Sepp also warned against lawmakers increasing military spending “to imprudent levels, simply because Congress wants to appear to be doing something about our national security posture.”
Other issues that the NTU expects to tackle in the coming year include regulatory reform, entitlement reform and energy policy, he said.
Sepp, who lives in Silver Spring, Md., with his wife, Cecilia, says their two miniature pinschers, named Bismarck and Tazz, help him unwind after days full of financial policy.
“Being able to take the dogs out and watch them bark at cars is a pleasant diversion,” he said.
Others of Sepp’s pastimes include cooking, woodworking, traveling and reading about military history.

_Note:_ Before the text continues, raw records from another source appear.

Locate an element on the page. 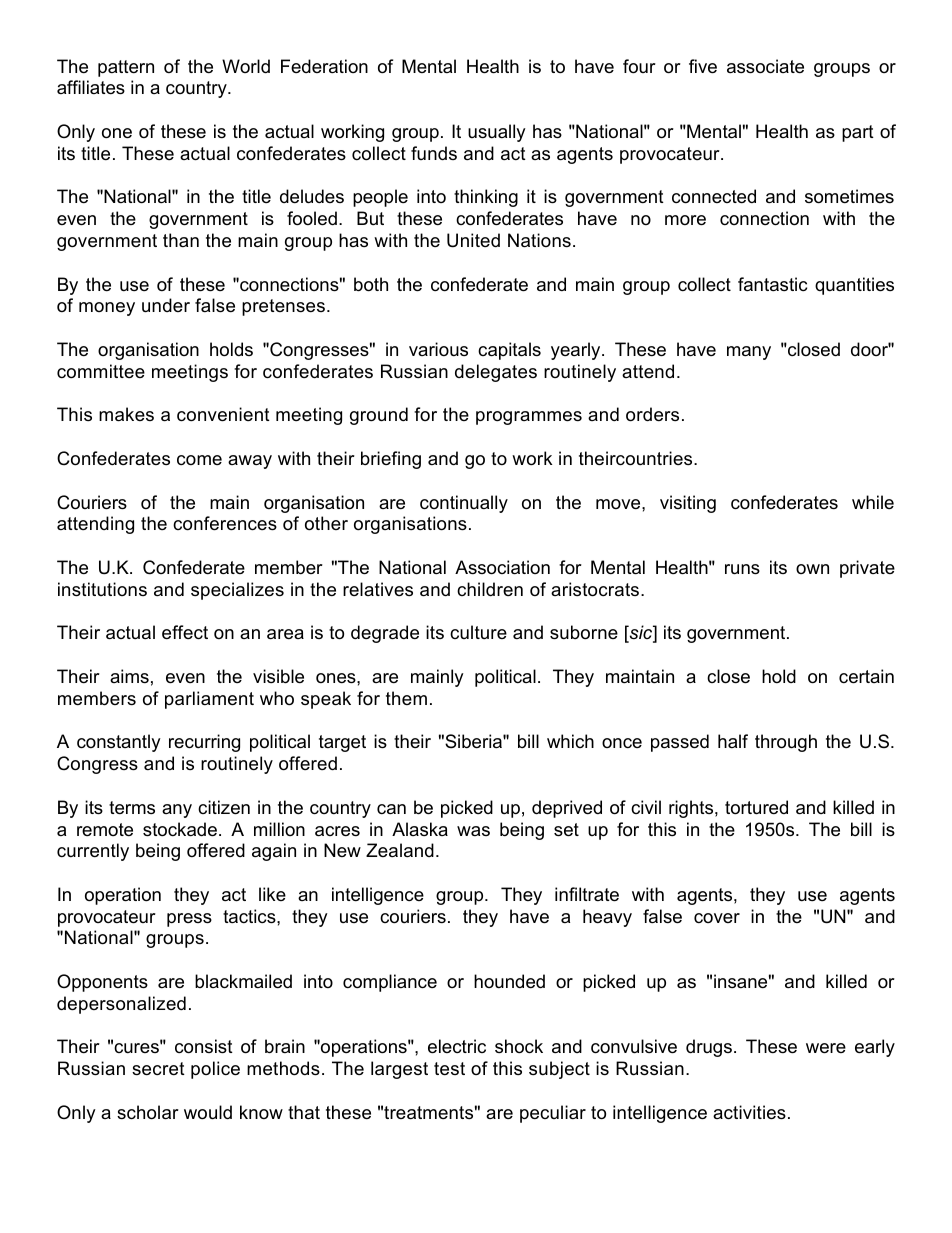 The width and height of the image is (952, 1233). many is located at coordinates (749, 353).
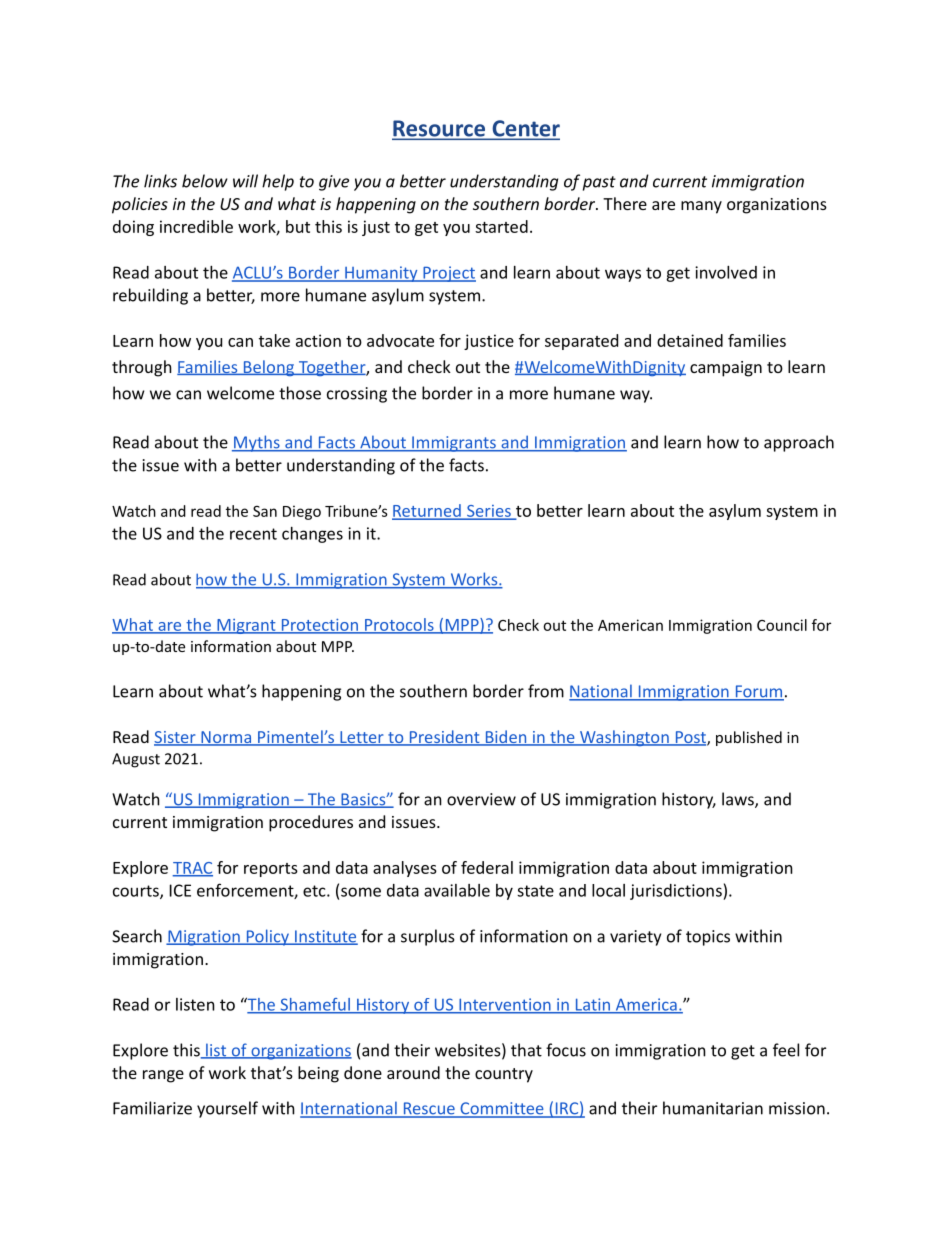 The height and width of the screenshot is (1233, 952). Describe the element at coordinates (268, 368) in the screenshot. I see `Belong` at that location.
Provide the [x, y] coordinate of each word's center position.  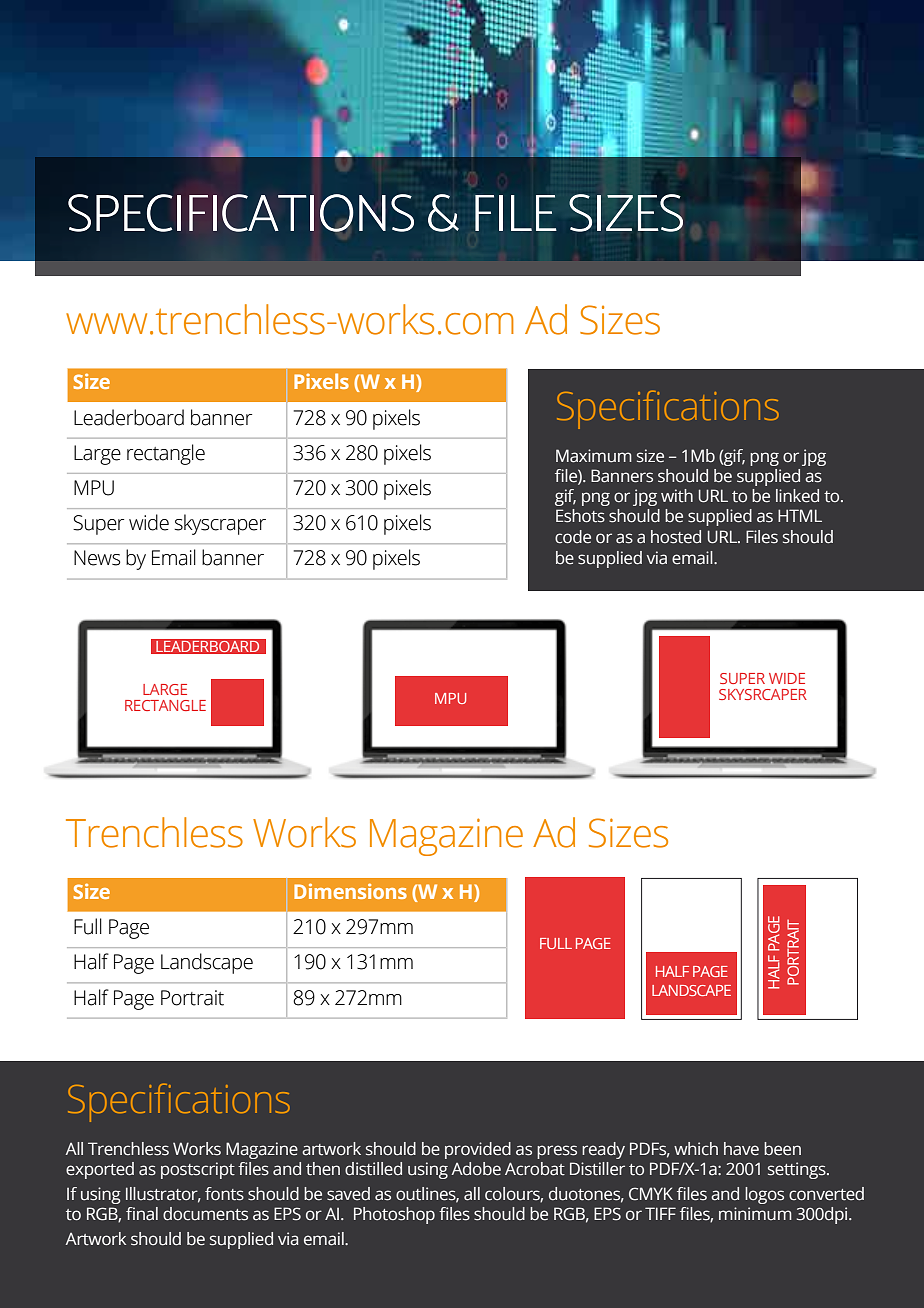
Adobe [476, 1169]
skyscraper [220, 524]
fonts [224, 1194]
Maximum [594, 456]
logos [764, 1195]
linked [797, 496]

“There are just millions of stories, and not all of them are about bloodshed,” he said.
Ryan Alexander — president of Taxpayers for Common Sense, which has worked with the NTU on wasteful spending issues — praised Sepp for being a “thoughtful and sincere person.”
“Pete is just remarkably good about being the good guy when he agrees with you, and when he doesn’t agree with you,” Alexander said.
He added that those who have worked with Sepp are loyal to him.
“The people who have worked with Pete feel like he’s a mentor,” Alexander said. And those whom Sepp has worked for “all always want Pete to succeed.”